DATA SHOWN START

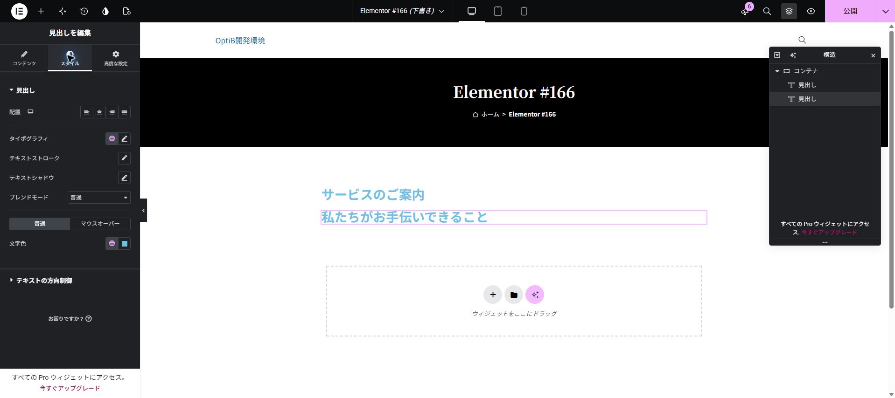Switch to mobile device preview
This screenshot has height=398, width=895.
click(524, 11)
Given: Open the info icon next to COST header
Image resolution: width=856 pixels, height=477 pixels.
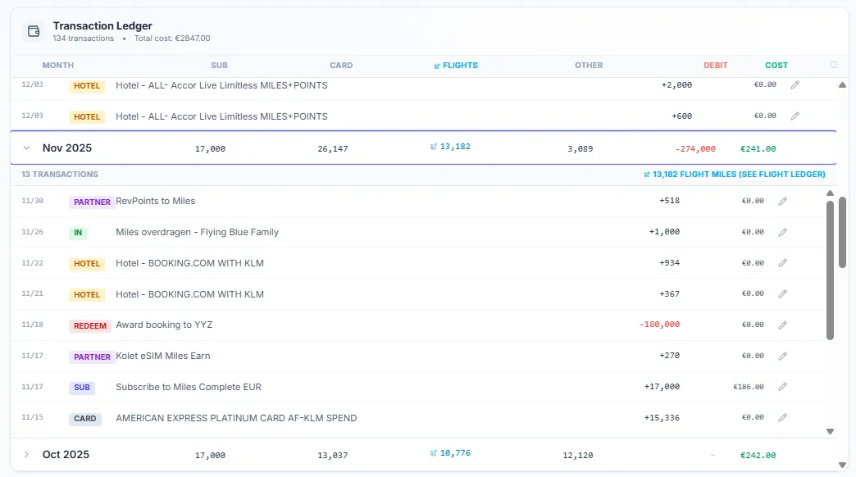Looking at the screenshot, I should tap(834, 65).
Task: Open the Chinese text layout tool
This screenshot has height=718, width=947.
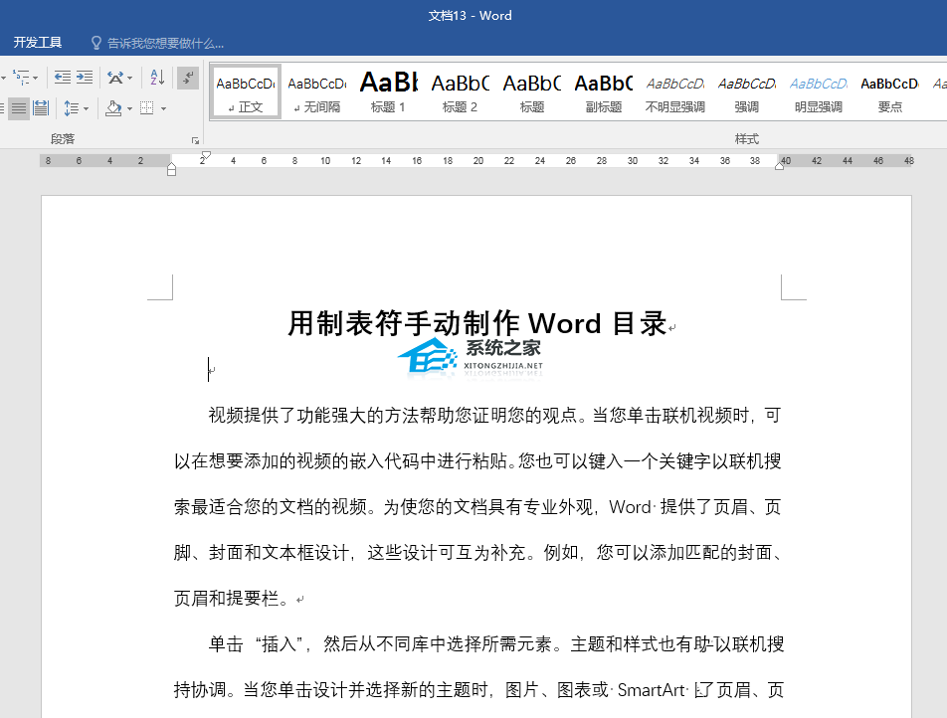Action: click(116, 78)
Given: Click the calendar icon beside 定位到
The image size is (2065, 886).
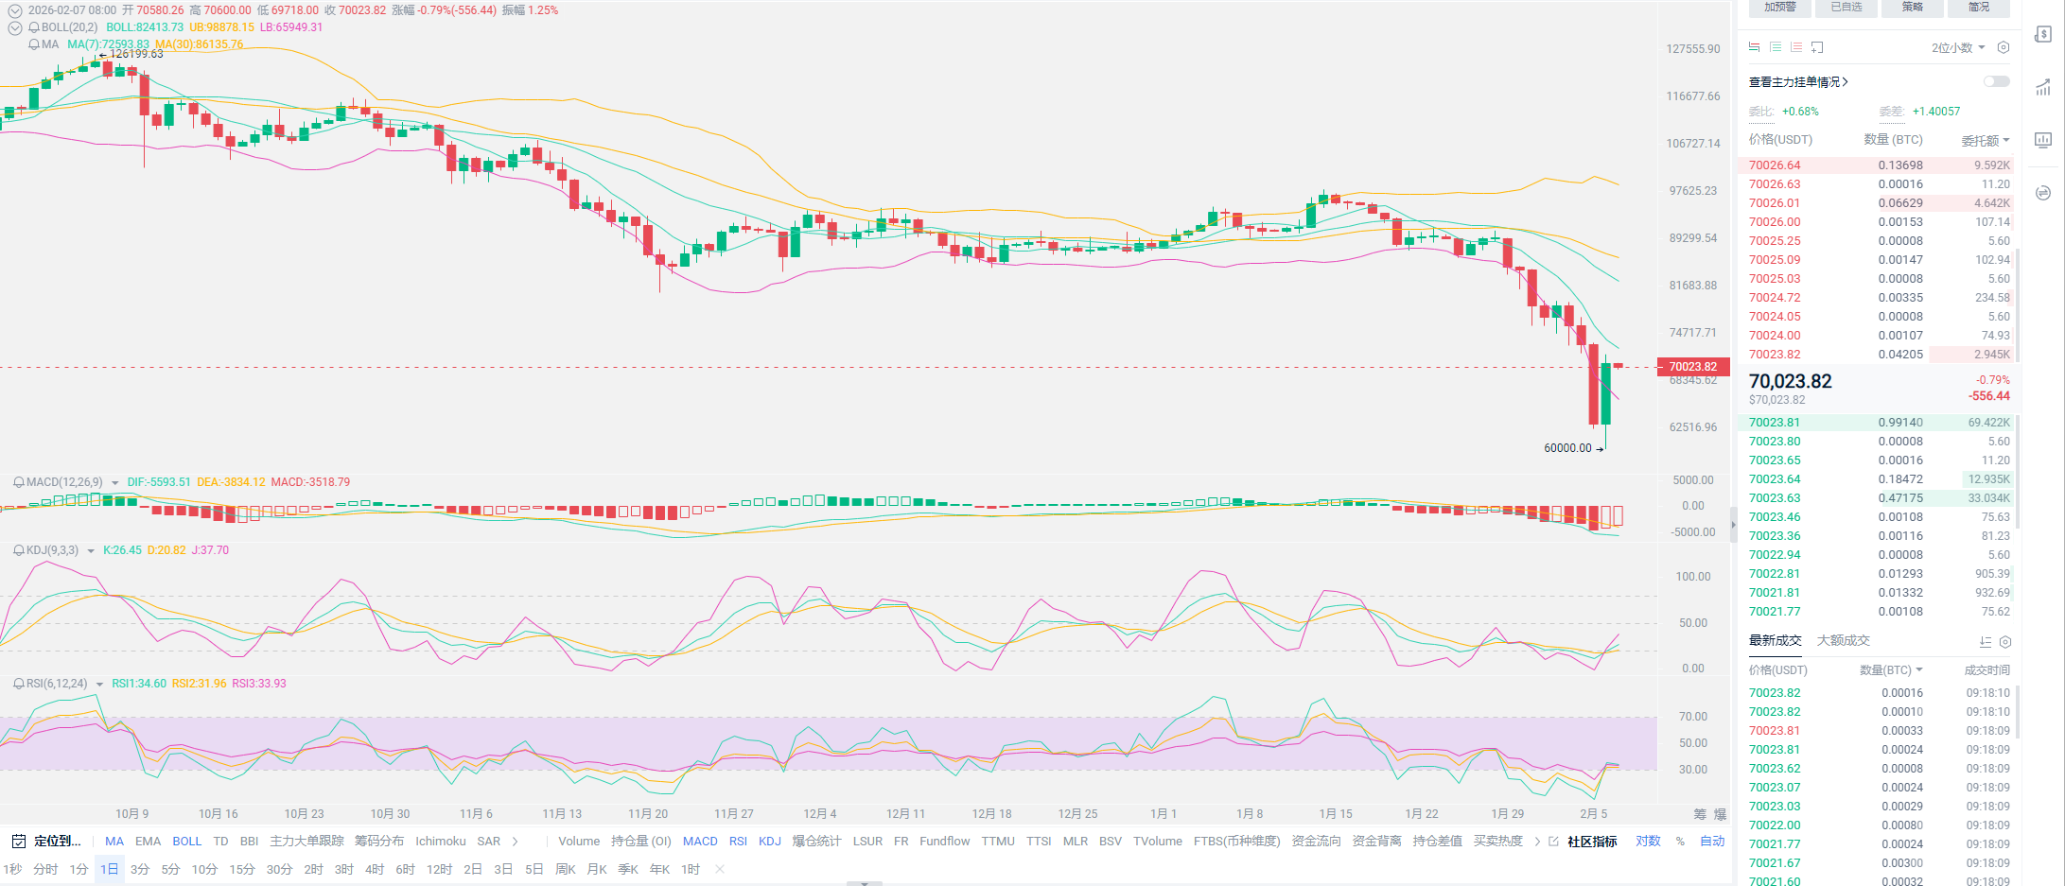Looking at the screenshot, I should coord(18,841).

DATA SHOWN END

* **WHAT NEEDS TO BE DONE**:
In the records above, find the lines holding "Open". Copy each one.

* **ANSWER SECTION**:
Given: Open the info icon next to COST header
Task: Open the Chinese text layout tool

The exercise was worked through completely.